Fosigotifator

Clinical data
- Other names: ABBV-CLS-7262; Fosigotifator sodium tromethamine

Legal status
- Legal status: Investigational;

Identifiers
- IUPAC name [(2S)-1,4-Bis[[2-(4-chloro-3-fluorophenoxy)acetyl]amino]-2-bicyclo[2.2.2]octanyl]oxymethyl dihydrogen phosphate;
- CAS Number: 2415715-84-1 2945073-88-9 (sodium tromethamine);
- PubChem CID: 153563259; 166177193;
- DrugBank: DB19409;
- ChemSpider: 129309304;
- UNII: 3FQ7XKK8AY; BN9FN5629V;
- KEGG: D13118; D13119;
- ChEMBL: ChEMBL5315045;

Chemical and physical data
- Formula: C_{25}H_{27}Cl_{2}F_{2}N_{2}O_{9}P
- Molar mass: 639.37 g·mol^{−1}
- 3D model (JSmol): Interactive image;
- SMILES C1CC2(CCC1(C[C@@H]2OCOP(=O)(O)O)NC(=O)COC3=CC(=C(C=C3)Cl)F)NC(=O)COC4=CC(=C(C=C4)Cl)F;
- InChI InChI=1S/C25H27Cl2F2N2O9P/c26-17-3-1-15(9-19(17)28)37-12-22(32)30-24-5-7-25(8-6-24,21(11-24)39-14-40-41(34,35)36)31-23(33)13-38-16-2-4-18(27)20(29)10-16/h1-4,9-10,21H,5-8,11-14H2,(H,30,32)(H,31,33)(H2,34,35,36)/t21-,24?,25?/m0/s1; Key:IURMHIZNAHLQRX-ANYOXOOPSA-N;

= Fosigotifator =

Chemical compound

Fosigotifator is an experimental small-molecule related to ISRIB that activates the eukaryotic initiation factor eIF2; it was licensed by Calico from University of California, San Francisco and partnered with AbbVie.
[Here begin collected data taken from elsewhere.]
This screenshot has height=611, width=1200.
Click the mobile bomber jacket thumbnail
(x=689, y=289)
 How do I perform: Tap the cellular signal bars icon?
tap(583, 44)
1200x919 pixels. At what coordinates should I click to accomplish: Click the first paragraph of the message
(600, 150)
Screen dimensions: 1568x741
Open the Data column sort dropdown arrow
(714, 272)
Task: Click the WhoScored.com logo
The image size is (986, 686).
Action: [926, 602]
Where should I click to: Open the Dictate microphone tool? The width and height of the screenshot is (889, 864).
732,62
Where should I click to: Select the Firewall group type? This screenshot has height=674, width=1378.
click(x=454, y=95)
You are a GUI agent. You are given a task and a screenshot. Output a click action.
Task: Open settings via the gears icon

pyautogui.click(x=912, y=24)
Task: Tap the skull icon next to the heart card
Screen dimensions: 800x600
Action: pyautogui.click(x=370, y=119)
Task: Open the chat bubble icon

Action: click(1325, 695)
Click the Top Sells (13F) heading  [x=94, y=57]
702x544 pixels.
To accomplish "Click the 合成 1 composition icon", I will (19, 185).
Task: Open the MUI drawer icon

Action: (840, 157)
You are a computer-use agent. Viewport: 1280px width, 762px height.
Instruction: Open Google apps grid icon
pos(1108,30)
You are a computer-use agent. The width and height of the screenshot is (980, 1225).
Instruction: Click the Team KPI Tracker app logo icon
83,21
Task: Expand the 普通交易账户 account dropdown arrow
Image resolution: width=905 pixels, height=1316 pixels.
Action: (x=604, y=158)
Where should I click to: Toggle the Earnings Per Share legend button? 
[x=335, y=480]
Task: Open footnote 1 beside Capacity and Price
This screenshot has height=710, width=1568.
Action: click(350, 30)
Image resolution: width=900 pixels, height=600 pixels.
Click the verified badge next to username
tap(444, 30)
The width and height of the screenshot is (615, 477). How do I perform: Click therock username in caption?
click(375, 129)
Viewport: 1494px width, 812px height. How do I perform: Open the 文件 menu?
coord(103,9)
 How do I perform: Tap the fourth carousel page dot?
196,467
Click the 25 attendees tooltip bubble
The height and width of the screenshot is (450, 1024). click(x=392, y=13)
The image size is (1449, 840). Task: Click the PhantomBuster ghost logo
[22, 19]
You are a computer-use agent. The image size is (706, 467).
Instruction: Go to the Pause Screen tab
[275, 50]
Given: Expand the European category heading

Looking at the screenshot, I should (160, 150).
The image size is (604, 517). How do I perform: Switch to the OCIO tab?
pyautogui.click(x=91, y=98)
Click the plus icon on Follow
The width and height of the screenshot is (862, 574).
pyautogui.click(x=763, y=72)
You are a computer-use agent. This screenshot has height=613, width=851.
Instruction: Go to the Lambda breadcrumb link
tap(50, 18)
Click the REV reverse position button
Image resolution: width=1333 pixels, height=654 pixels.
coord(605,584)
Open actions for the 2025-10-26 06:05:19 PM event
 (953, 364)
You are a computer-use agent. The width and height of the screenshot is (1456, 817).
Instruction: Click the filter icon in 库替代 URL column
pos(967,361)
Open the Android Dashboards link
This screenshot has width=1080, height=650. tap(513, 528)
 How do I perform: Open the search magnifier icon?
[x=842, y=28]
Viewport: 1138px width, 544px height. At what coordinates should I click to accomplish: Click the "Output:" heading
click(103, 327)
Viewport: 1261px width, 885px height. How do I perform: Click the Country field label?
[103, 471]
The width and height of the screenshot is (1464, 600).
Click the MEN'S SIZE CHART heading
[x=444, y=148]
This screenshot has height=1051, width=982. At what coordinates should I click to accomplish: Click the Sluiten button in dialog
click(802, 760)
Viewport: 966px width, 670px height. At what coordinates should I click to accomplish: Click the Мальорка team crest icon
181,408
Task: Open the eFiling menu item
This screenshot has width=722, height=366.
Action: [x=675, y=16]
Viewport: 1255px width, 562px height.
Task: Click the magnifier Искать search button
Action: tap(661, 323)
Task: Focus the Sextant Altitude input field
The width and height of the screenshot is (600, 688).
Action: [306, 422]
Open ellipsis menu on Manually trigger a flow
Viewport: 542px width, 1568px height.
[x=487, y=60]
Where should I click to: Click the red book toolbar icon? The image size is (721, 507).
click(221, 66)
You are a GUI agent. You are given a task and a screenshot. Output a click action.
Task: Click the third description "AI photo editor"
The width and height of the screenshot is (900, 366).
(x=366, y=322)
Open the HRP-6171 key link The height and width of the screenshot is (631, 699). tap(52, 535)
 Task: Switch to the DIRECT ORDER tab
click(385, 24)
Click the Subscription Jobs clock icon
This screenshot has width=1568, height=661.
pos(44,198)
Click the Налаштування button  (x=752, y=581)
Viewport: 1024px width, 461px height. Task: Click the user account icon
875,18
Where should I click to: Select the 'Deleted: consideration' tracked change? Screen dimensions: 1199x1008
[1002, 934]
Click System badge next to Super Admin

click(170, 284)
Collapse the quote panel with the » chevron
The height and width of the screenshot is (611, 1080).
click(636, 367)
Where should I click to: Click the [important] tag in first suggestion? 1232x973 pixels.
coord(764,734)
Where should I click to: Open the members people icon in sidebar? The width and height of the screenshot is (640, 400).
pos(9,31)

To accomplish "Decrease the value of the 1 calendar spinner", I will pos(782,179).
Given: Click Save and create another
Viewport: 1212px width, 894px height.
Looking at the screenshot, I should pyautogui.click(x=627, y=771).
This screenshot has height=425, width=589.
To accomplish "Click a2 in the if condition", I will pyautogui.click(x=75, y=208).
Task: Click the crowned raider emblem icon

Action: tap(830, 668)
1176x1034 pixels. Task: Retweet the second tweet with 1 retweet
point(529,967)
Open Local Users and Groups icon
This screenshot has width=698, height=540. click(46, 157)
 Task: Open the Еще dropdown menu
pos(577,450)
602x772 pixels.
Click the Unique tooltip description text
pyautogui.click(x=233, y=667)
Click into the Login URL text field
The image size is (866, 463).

Abbvie and Calico ran clinical trials to determine if the drug can treat amyotrophic lateral sclerosis (ALS) and major depressive disorder. A formulation of fosigotifator, as its monosodium phosphate salt mixed with tromethamine, is known as ABBV-CLS-7262. Fosigotifator has been patented by AbbVie and Calico as a prodrug for modulation of the integrated stress response pathway.

In January 2025 Abbvie and Calico announced that the drug had failed a Phase 2/3 trial in ALS; in November 2025 Abbvie ended its partnership with Calico.